**Reading text:**

Also include any steps you will take to manage the possible risks your experiment poses!
Up until this point in your report, most of the presented information demonstrates your research and planning skills. Let’s have a look at what you need to score top marks in this section of the criteria:
Make note of the fact that you need a considered rationale, justified modifications, a specific and relevant research question, considered management of risks, etc. in order to score high marks.
#7: Raw Data
Present your raw data with the associated uncertainties here. You may also want to include any qualitative observations.
You may present your data in the form of a table listing the various trials conducted.
#8: Processing of Data
Firstly, you should state the ways in which you processed the data in order to analyse it effectively (calculating the average, calculating percentage uncertainty etc.).
Then, include all the relevant formulas and calculations for one of your data sets (i.e., just for the titration with 0.1M HCl). As you’ll probably have a page limit, you won’t be able to include all your calculations within the main body of your report — the rest will go in the appendix and be referred to later on if required.
Also include in this section your calculations of the uncertainty of the instruments and equipment you used as well as any relevant graphs (specifically the ones you plan on referring to in the analysis section).
Remember that all tables and graphs should have titles and to double-check all your calculations, units and symbols.
#9: Trends, Patterns and Relationships
Here is where you analyse your processed data to identify trends, patterns and relationships in order to reach a justified conclusion. You can do this by going through the most insightful graphs, tables and/or calculations and explaining what they suggest and why this is significant.

**Data:**
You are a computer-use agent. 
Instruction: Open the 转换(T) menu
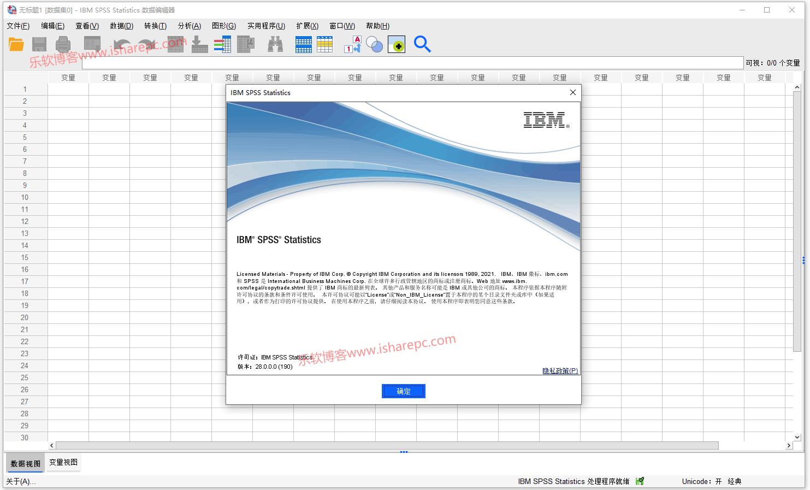tap(155, 26)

**Tasks:**
• a. In the report-writing guide, where do the calculations that don't fit in the main body of the report go?
• b. Continue the report-writing guide from its last sentence.

**Per-task answers:**
• a. They go in the appendix.

• b.
Make sure to be specific in terms of the values! Provide reasoning for any trends and/or inconsistencies if possible.
For example: Table 3 demonstrates that the number of moles of hydrochloric acid and sodium hydroxide were not equal at the equivalence point in the 0.2M titration (18.53% error), suggesting there was some error in the titration process.
#10: Limitations of Evidence
In this section, provide sources of error, unreliability and uncertainty in your experimental methodology — describe how they impacted your results, and suggest appropriate improvements or extensions.
Be specific about whether they are random or systematic errors.
Sources of Error Suggested Improvements of Extensions Equipment used to measure the standard sodium carbonate solution is imprecise (systematic error) (0.02g/L). Equipment with higher levels of precision could be used.
Your conclusion should link directly to your research question! It should summarise your major findings, comment on the accuracy of the experimental process and results and provide recommendations for improvement or extension.
The second half of your report consists of analysis of evidence as well as interpretation and evaluation. Let’s check out the criteria relating to this:
Again, in order to achieve those top marks, ensure that you’ve included appropriate application of algorithms, thorough identification of trends, insightful interpretation of experimental evidence, logically derived improvements and extensions etc.
#12: Reference List
Remember to cite any scientific literature you may have used in your report. Make sure it is in the style your school/teacher has requested.
Include any graphs/tables that were not included in the main body of the report here. As mentioned previously, you your tables may include any other calculations you’ve made that have been excluded from the main body of the report.
There you have it!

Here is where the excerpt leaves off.